“Not the money and the power?”
“Well, those, too,” he admitted, “but right now I’m most enjoying the eccentricity. The bruises help the cause, don’t you think?”
She rolled her eyes, taking another sip of her tea.
“Perhaps a scar,” he mused, turning to present her with his cheek. “What do you think? Right along here. I could—”
But Anne did not hear the rest of his words. She only saw his hand, slicing through air from his temple to his chin. A long, furious diagonal, just like—
She saw it—George’s face as he ripped the bandages from his skin in his father’s study.
And she felt it, the awful plunge of the knife when it had gone through his skin.
She turned away quickly, trying to breathe. But she couldn’t. It was like a vise around her lungs, a great weight sitting on her chest. She was choking and drowning at the same time, desperate for air. Oh, dear God, why was this happening now? It had been years since she’d felt this kind of spontaneous terror. She’d thought she was past it.
“Anne,” Daniel said urgently, reaching across the table to take her hand. “What can be wrong?”
It was as if his touch snapped some sort of constricting band, because her entire body suddenly spasmed with a deep, convulsive breath. The black edges that had been squeezing down on her vision shimmered and dissolved, and very slowly, she felt her body returning to normal.
“Anne,” he said again, but she didn’t look at him. She did not want to see the concern on his face. He had been joking, she knew that perfectly well. How on earth would she explain such an overreaction?
“The tea,” she said, hoping he did not remember that she had already put down her mug when he’d made his comment. “I think—” She coughed, and she was not faking it. “I think it went down the wrong way.”
He watched her face intently. “Are you certain?”
“Or maybe it was too hot,” she said, her shoulders quivering in a nervous little shrug. “But I’m almost recovered now, I assure you.” She smiled, or at least tried to. “It’s terribly embarrassing, really.”
“Can I help you in any way?”
“No, of course not.” She fanned herself. “My goodness, I’m suddenly quite warm. Are you?”
He shook his head, his eyes never leaving her face.

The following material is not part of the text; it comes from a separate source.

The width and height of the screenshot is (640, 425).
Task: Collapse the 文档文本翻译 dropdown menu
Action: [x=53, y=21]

“The tea,” she said, trying to sound bright and cheery. “As I said, it’s quite hot.”
“It is.”
She swallowed. He saw through her act, she was sure of it. He did not know what the truth was, just that she was not saying it. And for the first time since she’d left home eight years earlier, she felt a pang of remorse over her silence. She had no obligation to share her secrets with this man, and yet, here she was, feeling evasive and guilty.

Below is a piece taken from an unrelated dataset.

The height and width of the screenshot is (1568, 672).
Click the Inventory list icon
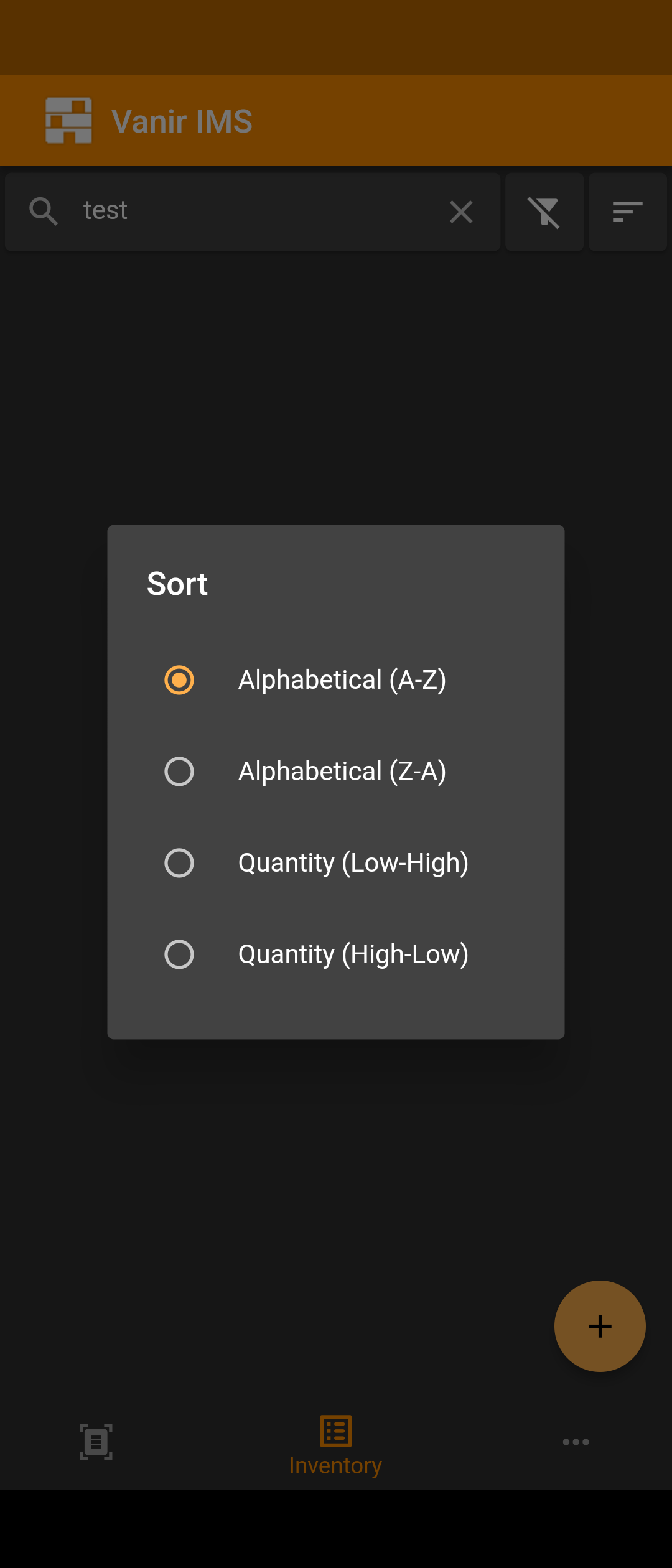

“Do you think the weather has improved?” she asked, turning to face the window. It was hard to tell; the glass was old and wavy, and the inn’s large overhang shielded it from the direct onslaught of the rain.

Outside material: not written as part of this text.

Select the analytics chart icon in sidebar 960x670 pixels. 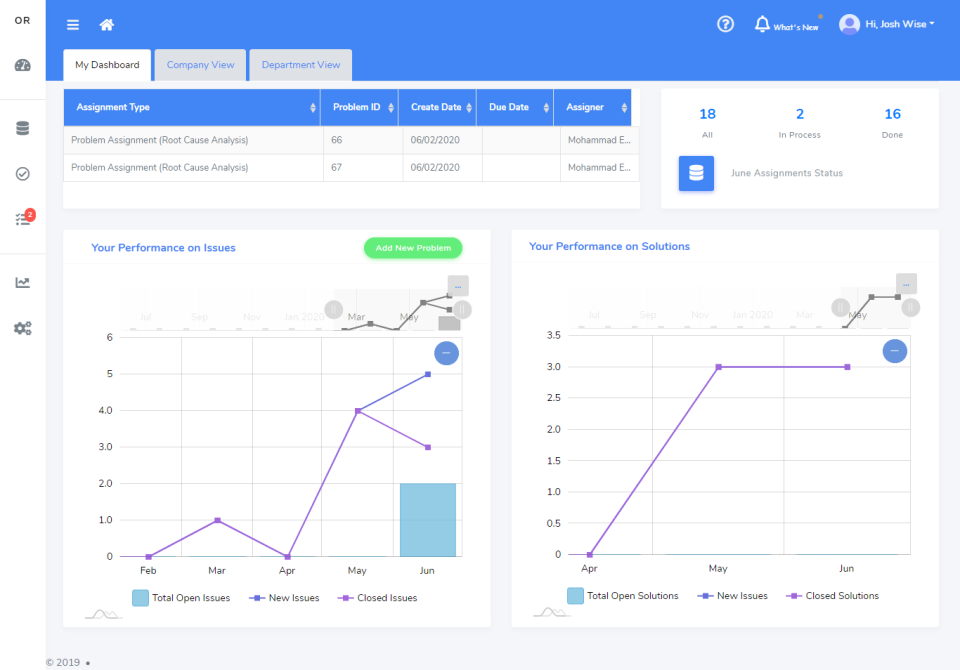click(22, 281)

“Not yet, no,” he replied.
She turned back, murmuring, “No, of course not.” She fixed a smile on her face. “I should finish my tea, in any case.”
He looked at her curiously. “You’re no longer too warm?”
She blinked, taking a moment to remember that she had been fanning herself just a few moments earlier. “No,” she said. “Funny, that.” She smiled again and brought her mug to her lips. But she was saved from having to figure out how to set the conversation back on its previous, easygoing course by a loud crashing noise just outside the dining room.
“What can that be?” Anne asked, but Daniel was already on his feet.
“Stay here,” he ordered, and strode quickly to the door. He looked tense, and Anne saw something familiar in his stance. Something she’d seen in herself, time and again. It was almost as if he was expecting trouble. But that made no sense. She’d heard that the man who had driven him out of the country had dropped his quest for revenge.
But she supposed that old habits died very hard. If George Chervil suddenly choked on a chicken bone or moved to the East Indies, how long would it take her to stop looking over her shoulder?
“It was nothing,” Daniel said, coming back to the table. “Just a drunkard who managed to wreak havoc from the inn to the stables and back.” He picked up his mug of tea, took a long swig, then added, “But the rain is thinning out. It’s still drizzling, but I think we should leave soon.”